A reasonable start again, probably hiking around 8. I still had a full bag of water from the restaurant and many miles to go before I would reach any reliable water.
The terrain of Anza-Borrego State Park remained the same as it had before, although private land and houses and buildings were frequently visible as unacquired lots encroached on the state park lands. It was up onto a rocky chapparal ridge one minute, winding a short way across the top, then down into a dry creek bed to reach the next one, just the same. I passed a dry concrete cistern at the top of one hill, broken and directly exposed to the sun so as to ensure it dried up early in the season.
I wanted to stop every time I found a shady spot with not too much wind, but I urged myself to keep going and get the miles done. At lunch, I built a rock seat beside the trail and managed to get just enough shade from the short bushes even as the sun moved the shadows around. After my last break of the daylight hours in the deepest, coldest dry creek, I began the most long and strenuous climb up the side of Combs Mountain and reached the trail’s highest point passing over its shoulder just as the sun was starting to set.
It was all downhill to the road from there, and I was racing the sun. By the time I reached the dirt road leading to Mike’s Place, it was already dark. My first order of business upon skipping down the driveway to his hiker water tank was to put on my headlamp. Then, plug my phone into my battery so I could keep the podcasts going the rest of the evening. Then finally to dispense some cool, cool water into my collection bag and gravity filter it again into my water bag. I also took the opportunity to get my rice started soaking because I still had some hiking to do.
Knowing I had a lot of miles to go without water ahead, I filled my bag completely, dropped a donation in the box, and went to find the connector trail that would take me down to the PCT without having to backtrack. Interestingly, when I met the PCT again, I found a sign lit by Christmas lights directing northbounders to the only water in the area. It was just before 6pm.

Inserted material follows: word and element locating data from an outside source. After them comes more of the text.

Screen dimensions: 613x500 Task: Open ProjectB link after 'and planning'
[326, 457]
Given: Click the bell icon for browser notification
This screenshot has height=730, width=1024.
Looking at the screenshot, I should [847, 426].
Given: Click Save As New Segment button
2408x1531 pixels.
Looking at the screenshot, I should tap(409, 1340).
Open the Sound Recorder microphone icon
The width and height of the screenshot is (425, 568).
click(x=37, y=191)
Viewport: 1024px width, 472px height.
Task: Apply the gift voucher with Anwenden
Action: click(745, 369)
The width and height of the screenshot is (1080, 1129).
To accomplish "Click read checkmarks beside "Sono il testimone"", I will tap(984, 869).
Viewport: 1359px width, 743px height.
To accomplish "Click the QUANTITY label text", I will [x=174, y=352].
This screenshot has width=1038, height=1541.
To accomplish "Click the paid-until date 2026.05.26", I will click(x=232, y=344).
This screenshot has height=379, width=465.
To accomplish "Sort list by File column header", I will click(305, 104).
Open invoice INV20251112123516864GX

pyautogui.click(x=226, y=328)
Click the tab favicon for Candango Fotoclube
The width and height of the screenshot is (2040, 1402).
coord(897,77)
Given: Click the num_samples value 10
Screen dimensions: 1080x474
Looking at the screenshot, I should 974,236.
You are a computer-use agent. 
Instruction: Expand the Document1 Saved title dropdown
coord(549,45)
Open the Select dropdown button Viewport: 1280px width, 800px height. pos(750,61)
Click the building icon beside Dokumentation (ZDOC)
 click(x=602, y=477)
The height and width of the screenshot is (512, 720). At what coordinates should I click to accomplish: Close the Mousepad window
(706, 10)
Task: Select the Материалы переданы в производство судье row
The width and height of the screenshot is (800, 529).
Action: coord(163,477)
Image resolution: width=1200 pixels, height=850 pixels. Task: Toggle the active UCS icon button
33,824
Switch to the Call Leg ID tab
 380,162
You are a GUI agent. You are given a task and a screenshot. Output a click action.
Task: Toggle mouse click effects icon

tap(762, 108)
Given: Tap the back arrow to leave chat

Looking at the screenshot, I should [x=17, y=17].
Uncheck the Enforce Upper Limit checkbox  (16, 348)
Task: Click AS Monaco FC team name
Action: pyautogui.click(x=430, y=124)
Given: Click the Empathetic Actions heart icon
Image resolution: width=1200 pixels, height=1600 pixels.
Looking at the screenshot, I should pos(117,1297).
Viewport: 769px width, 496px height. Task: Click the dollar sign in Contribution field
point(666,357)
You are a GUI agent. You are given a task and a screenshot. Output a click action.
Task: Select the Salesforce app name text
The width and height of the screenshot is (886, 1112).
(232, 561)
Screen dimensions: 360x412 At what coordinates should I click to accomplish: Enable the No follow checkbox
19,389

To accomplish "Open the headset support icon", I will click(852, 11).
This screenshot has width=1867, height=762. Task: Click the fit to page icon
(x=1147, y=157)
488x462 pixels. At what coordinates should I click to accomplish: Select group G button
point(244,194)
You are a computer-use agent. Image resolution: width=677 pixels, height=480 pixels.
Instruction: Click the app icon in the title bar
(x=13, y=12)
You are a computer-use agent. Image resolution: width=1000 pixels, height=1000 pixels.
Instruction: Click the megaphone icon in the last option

The next four miles were some of the most interesting terrain I had seen all day with the way the rocks were arranged near the trail. I was a bit disappointed I was doing it in the dark. Finally, I tracked down a hidden little campsite cloaked in bushes and very protected from the wind. It was warm enough out that I started cooking before setting up my tent and ate outside sitting on a rock. It was probably almost 8 by the time I got in bed.